Tuesday, September 11, 2007

Be Of Good Courage, Fear Not.. My Obligatory 9/11 Post

9/11 is here, and being remembered around the nation by solemn ceremonies and calls to never forget.

On this obscure little blog I would like to remember 9/11 by looking to a couple of the great leaders of human history, to see what they had to say about fear. The point of the 9/11 attacks after all was to give our nation a sense of dread and fear. Unfortunately I believe the terrorists succeeded all to well in that goal, in no small part due to the willingness of our nations leaders to foster the fear of the nation in a crass attempt to gather more power.

Fear is a powerful motivator. The terror of spending eternity in hell, forever agonized and tormented without recourse has been used by preachers to bring converts in droves. This style of preaching even has it's own name... everyone knows what you are going to get if you go listen to a fire and brimstone preacher.

Yet I find the teachings of the man upon whom the entire religion is founded to be very instructive, especially in regards to the mindset Jesus tried to give to his followers.

Jesus preached gospel, and exhorted his followers to preach the gospel. The entomology of the word gospel traces back to old English... god (good) spel (story or message). Jesus taught, and wanted his followers to teach, the good news. Not the fire and brimstone "you need to find religion or be damned to hell" bad news. Look at the lessons Jesus taught and you rarely find reference to eternal damnation. Those references are there, but are not the foundation of Jesus' message by any stretch of the imagination. In fact Jesus told his followers to be of good courage, to fear not, nor to be afraid.

This good news message inspired one of the great religions of human history. I find it hard to imagine Jesus, facing enemies on all sides, beset with trial and tribulation with his very life on the line... preaching that the people he led should be fearful and let cowardice rule their decisions.

This style stands in direct contrast to the current President, famed for once exclaiming to David Gregory that we are in Iraq because the terrorists wanted to kill Davids children.

One of the greatest quotes by any President in our nations history was FDR's famous exhortation to the nation when we were in the depths of depression and dust bowl despair... "the only thing we have to fear is fear itself". Contrast that inspirational call for courage against the words of President Bush: "it should frighten the American people that al Qaeda is active in Iraq looking for a safe haven from which to launch further attacks"

I find it singularly offensive that any President would say the words "it should frighten the American people" in a sorry attempt to justify any given policy.

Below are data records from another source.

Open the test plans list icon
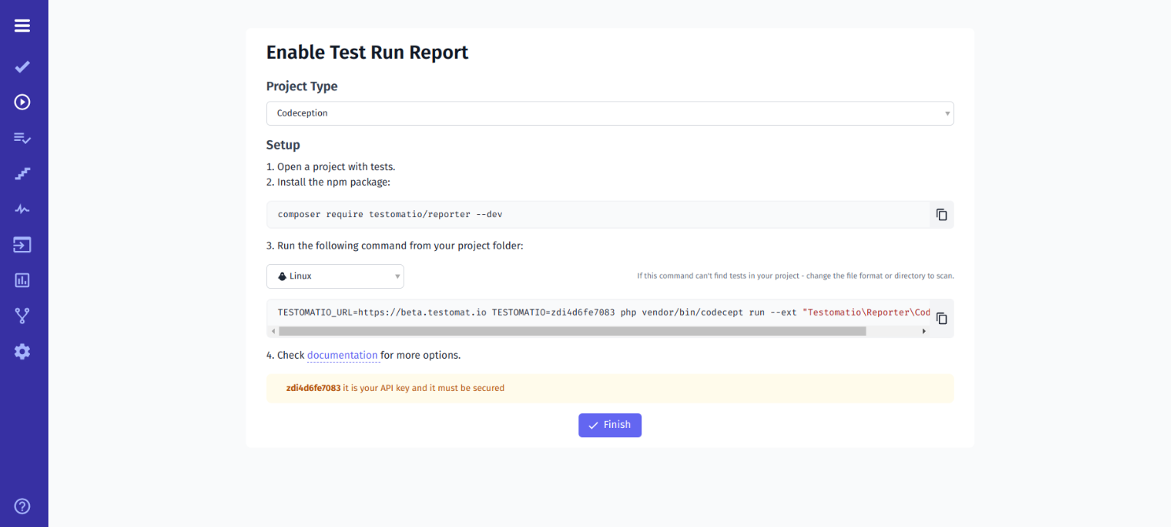Screen dimensions: 1171x527 coord(22,138)
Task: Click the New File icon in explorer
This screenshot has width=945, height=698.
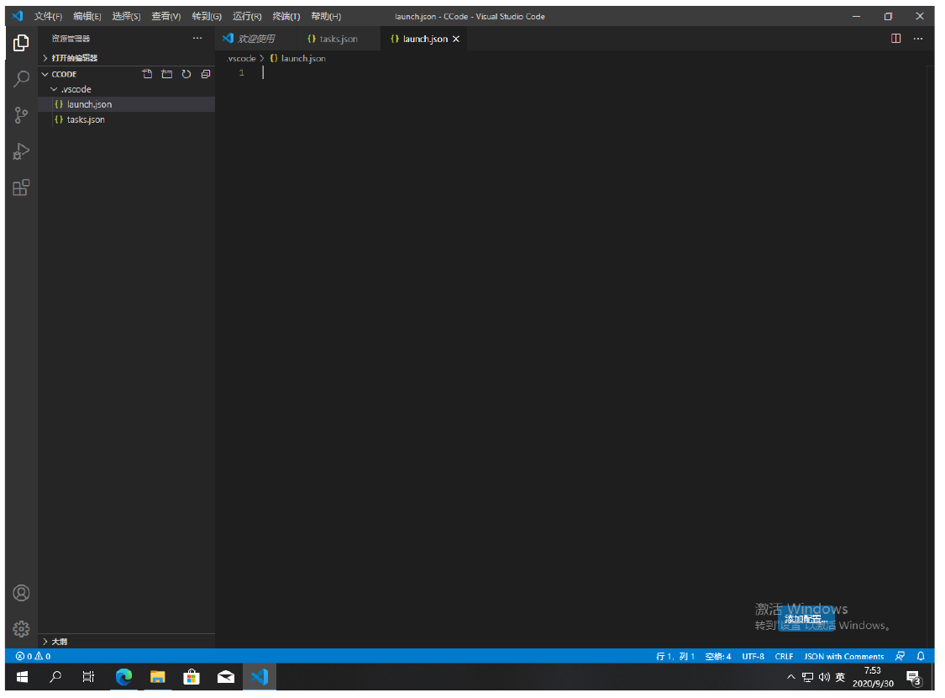Action: (x=147, y=74)
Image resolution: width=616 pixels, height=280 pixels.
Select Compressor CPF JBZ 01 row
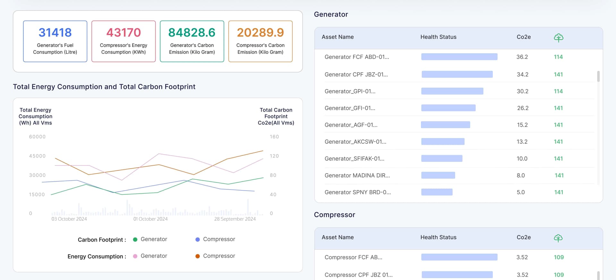click(358, 275)
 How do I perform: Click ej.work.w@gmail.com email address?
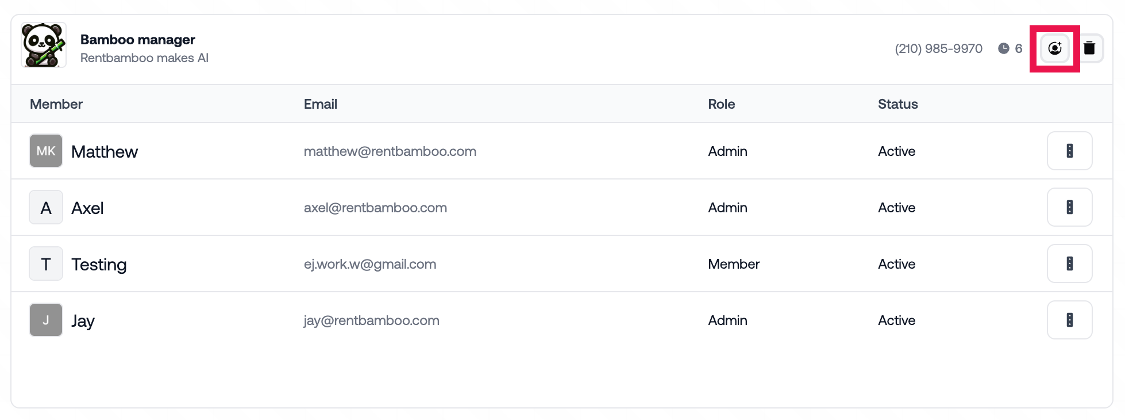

Particularly policy that is wrong, and in fact leads to the very problems that the President is telling us should cause us to act out of fear. It should not frighten the American people Mr. President. Maybe it should cause us concern, or generate debate... cause us to reflect or some other such reaction... but for the President to actually say that "it should frighten the American people". That is one of many many moments that will eventually be forgotten in the dustbin of history as a sad reflection on a failed President.

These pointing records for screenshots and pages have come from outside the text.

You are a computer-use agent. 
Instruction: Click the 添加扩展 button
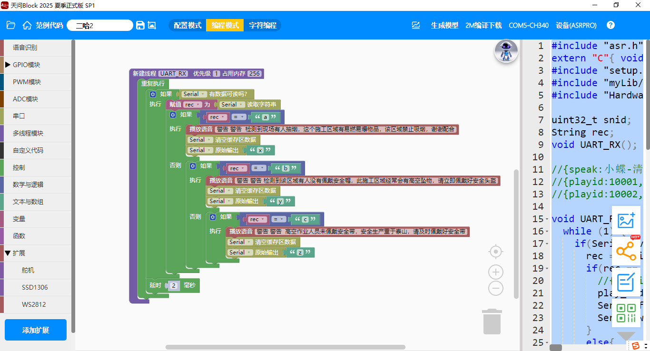point(36,330)
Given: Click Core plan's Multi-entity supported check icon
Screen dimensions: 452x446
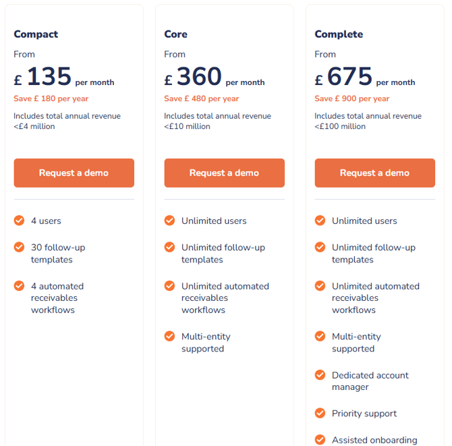Looking at the screenshot, I should pos(169,336).
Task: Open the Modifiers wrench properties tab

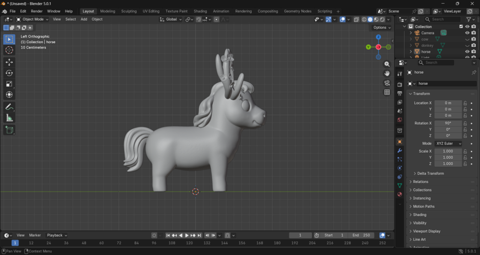Action: (x=399, y=150)
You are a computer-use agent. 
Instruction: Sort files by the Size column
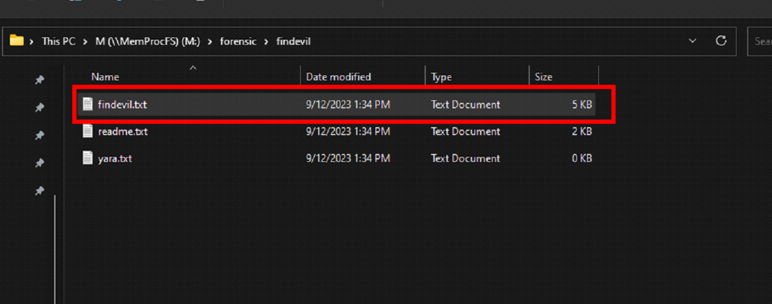(x=544, y=77)
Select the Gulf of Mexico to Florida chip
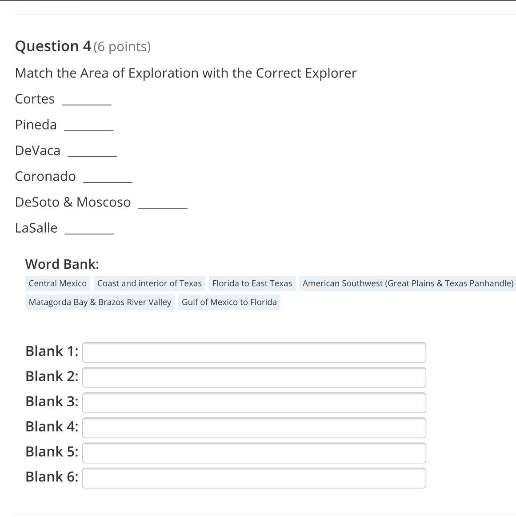 point(229,302)
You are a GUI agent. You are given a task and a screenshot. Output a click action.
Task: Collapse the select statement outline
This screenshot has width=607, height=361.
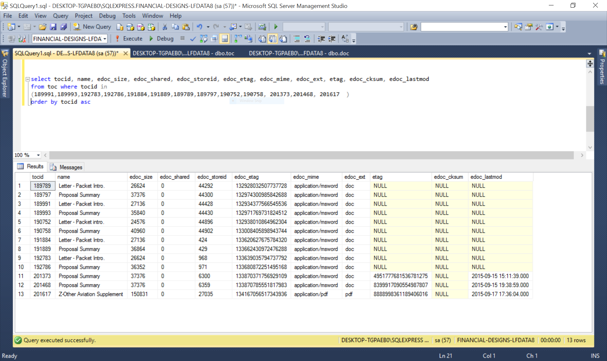pos(28,79)
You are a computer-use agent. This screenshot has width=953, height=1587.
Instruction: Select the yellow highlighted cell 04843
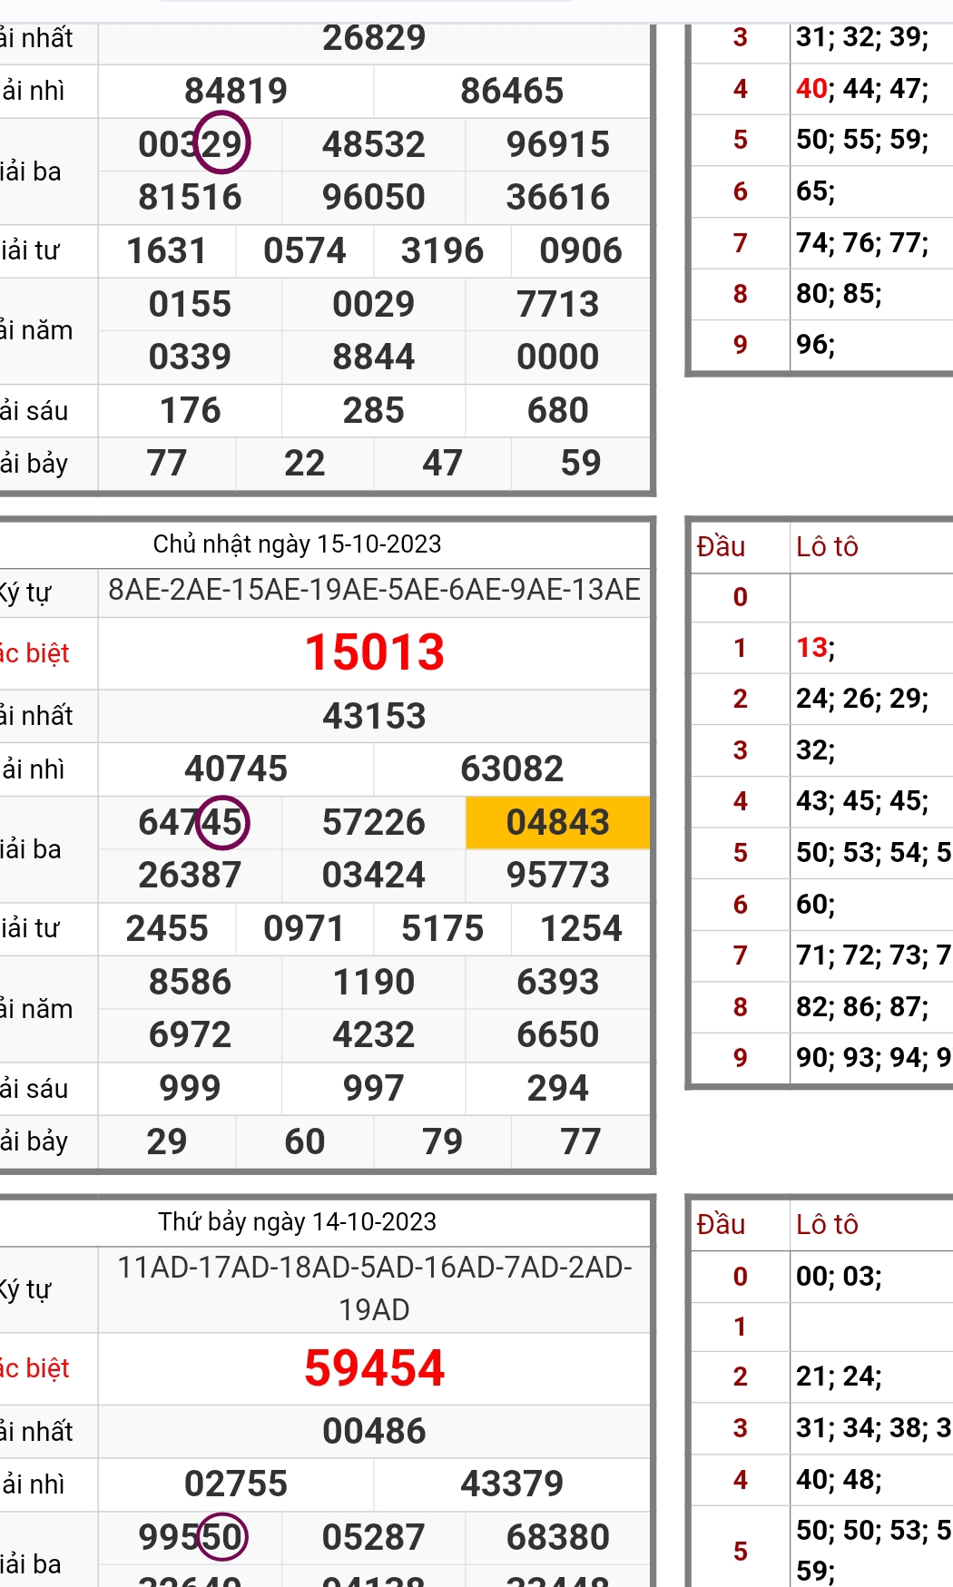coord(557,822)
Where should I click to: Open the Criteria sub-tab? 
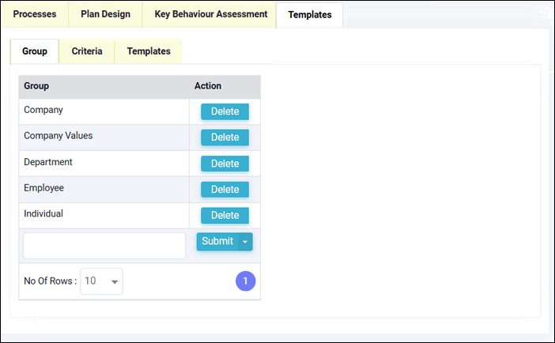click(x=87, y=51)
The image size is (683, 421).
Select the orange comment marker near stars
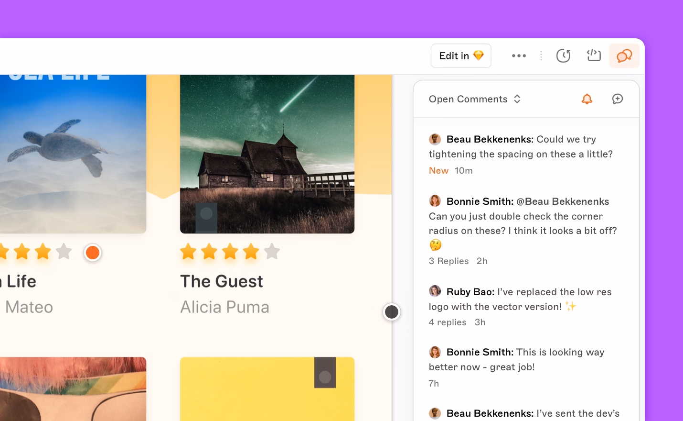pyautogui.click(x=93, y=253)
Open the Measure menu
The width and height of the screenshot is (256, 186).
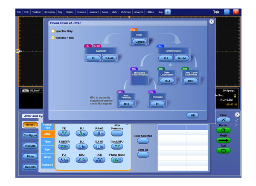(94, 12)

They want to kill our children and we should be very afraid. Just who the heck is supposed to be trying to terrorize the nation anyway? Our enemies or the President? It seems he's determined to keep us all trembling in fear, just so long as we remember that Republicans will keep us safe as we stand at the voting booth. The President has even been so blatant as to pronounce that a win for the Democrats in the mid term elections was a win for the terrorists.

This willful terrorizing of the American people by our own leaders is quite simply appalling. There are examples of societies being led by fear in world history. Very rarely, if ever, are these examples of fear mongering given by constructive governments leading to the betterment of the society which is being afflicted with the fear. Just imagine how differently history may have played out if Roosevelt has exhorted the nation to "be afraid... be very afraid". Or how different human history would be if Jesus had called for the mulitudes to cower and tremble in fear.

Can you imagine Winston Churchill trying to scare the British people during the Battle of Britain? Or George Washington alarming the colonists during the Revolutionary war? Was Abraham Lincoln a fearmonger? The great leaders of human kind call out courage and steel their peoples for the great struggles of their times.

Whenever I compare politicians I always enjoy hearkening back to the great Lloyd Bentsen when he drilled Dan Quayle in their vice presidential debate in 1988. To paraphrase... Mr. Bush I don't know any great world leaders, and no great world leaders are friends of mine. But Mr. Bush you are no great world leader.

Never was stalwart leadership calling forth the determination of an angry people more needed than following the attacks six years ago today. Rarely has a better opportunity been offered to lead a united nation and world into a generational struggle with every prospect for success. And never was such an opportunity squandered by a self absorbed and power hungry President than we saw in the aftermath of 9/11. Seeing the unity and goodwill thrust upon him by the terrorists this President saw fit to take the nation to needless war, divide us amongst ourselves and our international allies while eroding the very foundations of the nation by degrading the constitution we were founded upon.

Not only is Mr. Bush no great world leader, he seems to be making a determined effort to be the worst President ever in the history of this nation.